Optimized PCLS cultures would allow for the application of novel techniques and culture methods. Co-cultures of liver tissue with other organs, so called ‘body-on-a-chip’ cultures, do already exist [102,103]. One can imagine that culture systems such as the BioR plate [24] that were optimized for liver slices, can allow co-culture of different organ slices in different wells connected with each other by the small channels. The latest single-cell analysis advances, such as single-cell proteomics [104,105], imaging [106], or sequencing [107,108] will also shed more light on how representative the PCLS cultures are for human or rodent chronic liver diseases. Obviously, slice cultures cannot represent every aspect of human chronic liver disease, but it will be important to determine what aspects can or cannot be modelled by PCLS cultures. Specialized microfluidic devices, that facilitate and standardize the tissue processing could aid in the further employment of such single-cell techniques to PCLS cultures [109]. If PCLS cultures could be downscaled to 96- or 384- well formats they would also become suitable for high-throughput assays as well, and automated cell culture devices (e.g., Viaflow [Integra] or Ambr15 [Sartorius]) could be adapted to facilitate this transition.

5. Conclusions

In theory, PCLS have all features to excel as an in vitro tool to study chronic liver disease and the use of PCLS contributes to the 3R principle regarding animal use. Therefore, liver slice cultures could constitute a reliable tool for pre-clinical testing. Still the majority of studies carry out drug-induced liver injury (DILI) experiments and can only evaluate the slices the first 72 h. The focus of most read-outs relies on hepatocyte functionality, survival and metabolism while few studies focus on HSCs, Kupffer cells or endothelial cells. As the focus of PCLS research shifts more towards using the model to study chronic liver diseases, more researchers have started to investigate these sinusoidal cell types as well [110,111,112,113,114,115,116].
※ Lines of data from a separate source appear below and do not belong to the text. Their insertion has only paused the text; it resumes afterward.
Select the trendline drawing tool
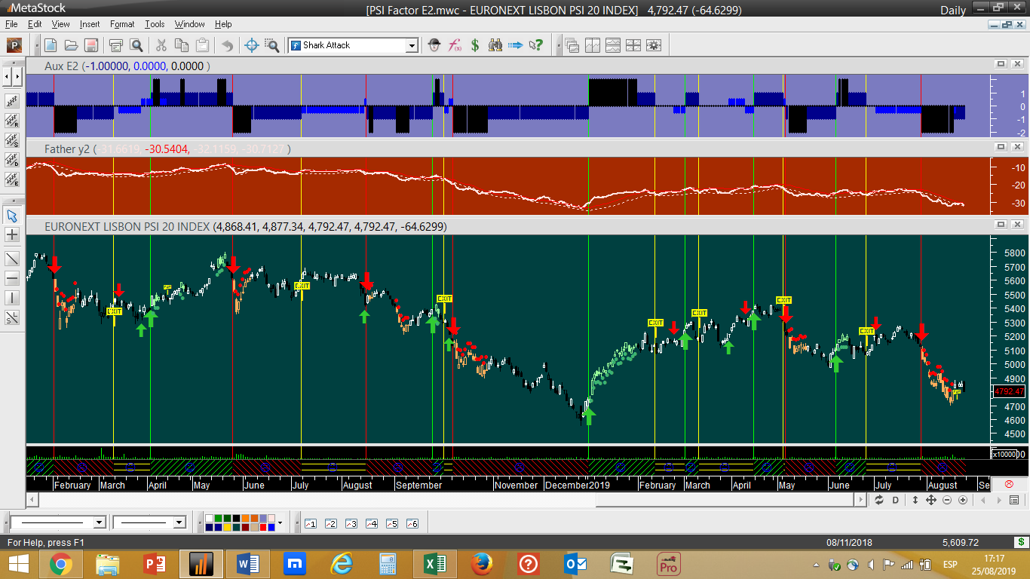The width and height of the screenshot is (1030, 579). coord(12,258)
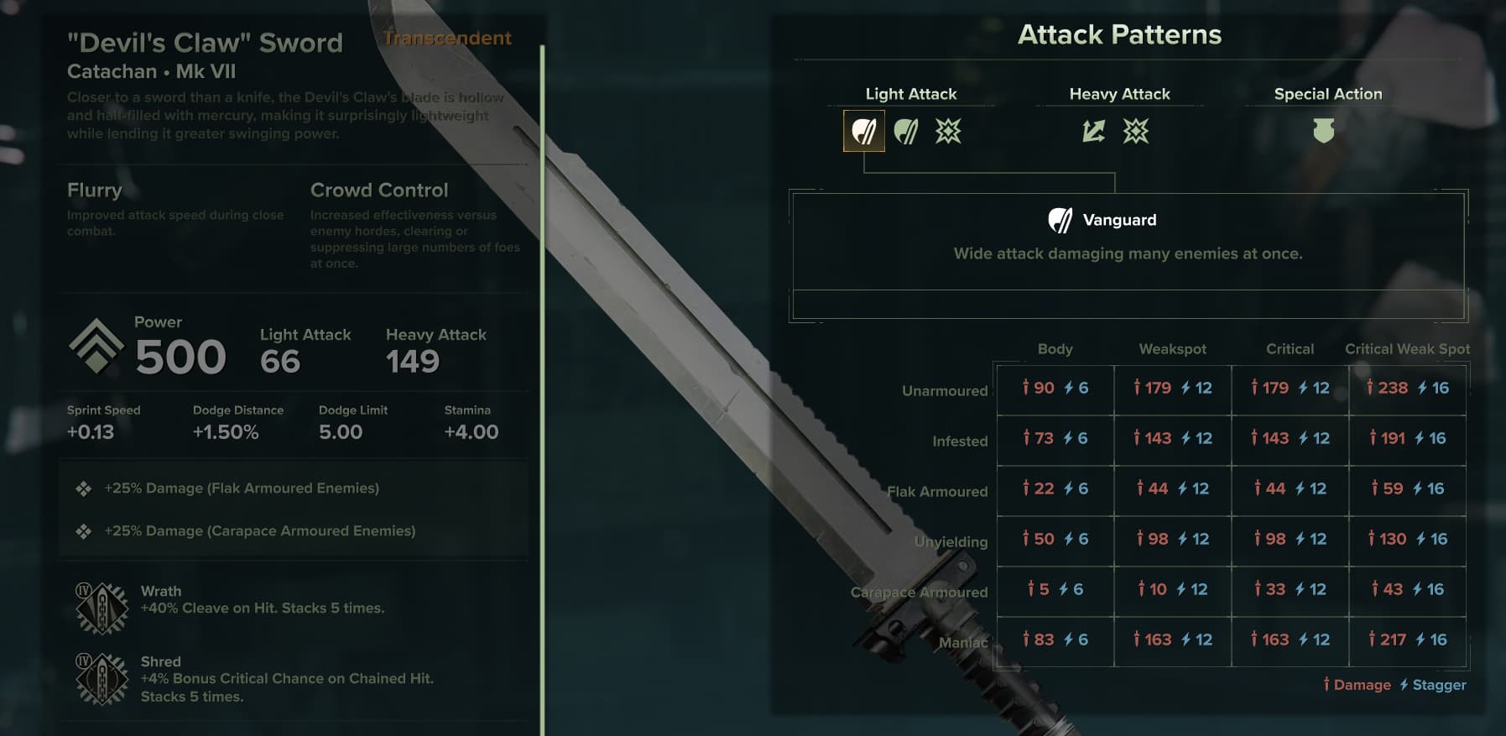This screenshot has width=1506, height=736.
Task: Open the Heavy Attack pattern heading
Action: (1119, 94)
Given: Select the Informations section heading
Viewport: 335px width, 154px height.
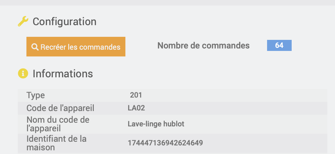Looking at the screenshot, I should coord(63,74).
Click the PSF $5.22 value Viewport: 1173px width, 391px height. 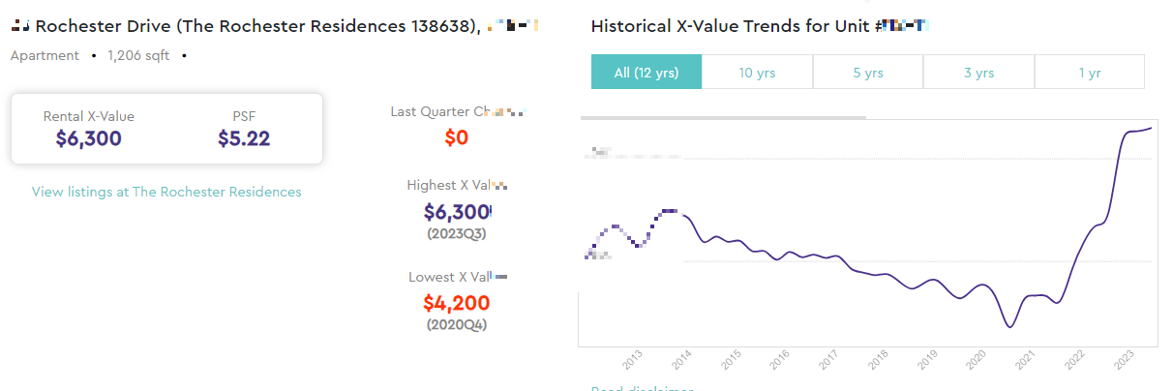click(244, 138)
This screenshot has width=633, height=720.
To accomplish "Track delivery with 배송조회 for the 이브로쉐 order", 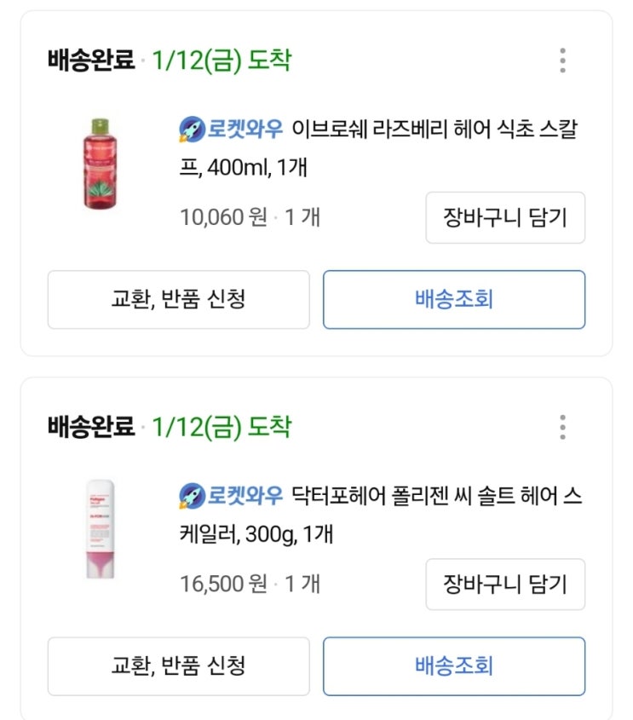I will pos(454,300).
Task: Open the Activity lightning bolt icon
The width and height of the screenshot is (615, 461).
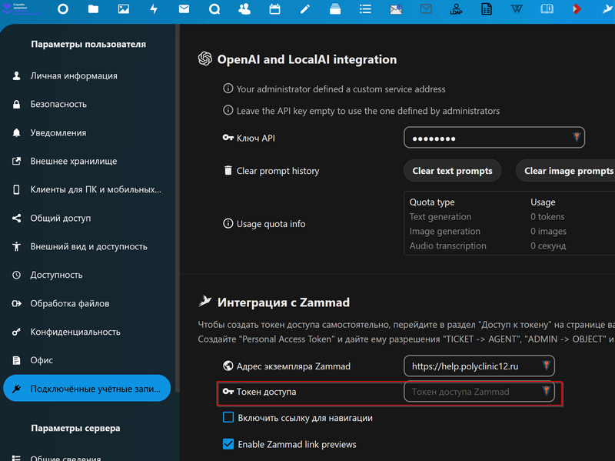Action: click(154, 9)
Overall, this review shows that no major changes have been implemented in the parameters used to produce and culture PCLS in the past 10 years. While some reports, mainly using human slices, show great improvement in the life span and applicability of the cultures, still the majority of the publications does not achieve this level of sophistication. Hitherto no reports clearly explain why they achieve good cultures while still using the same techniques for generating the slices and culturing them as at the start in 1985. Moreover, it is alarming that not all papers accurately report their used PCLS parameters. This could suggest that some liver slice studies possibly might not be carried out in the most ideal conditions and cannot easily be reproduced due to lacking information. We advocate for better documentation of PCLS parameters used in research papers to enhance reproducibility of the experiments and encourage scientist to openly share those parameters that increase the life span and functionality of liver slice cultures. These practices might in the future lead to more stable PCLS cultures that allow not only the modelling of DILI and the procedure-induced fibrosis, but also drug-induced fibrosis, NAFLD, cholestasis, and phospholipidosis.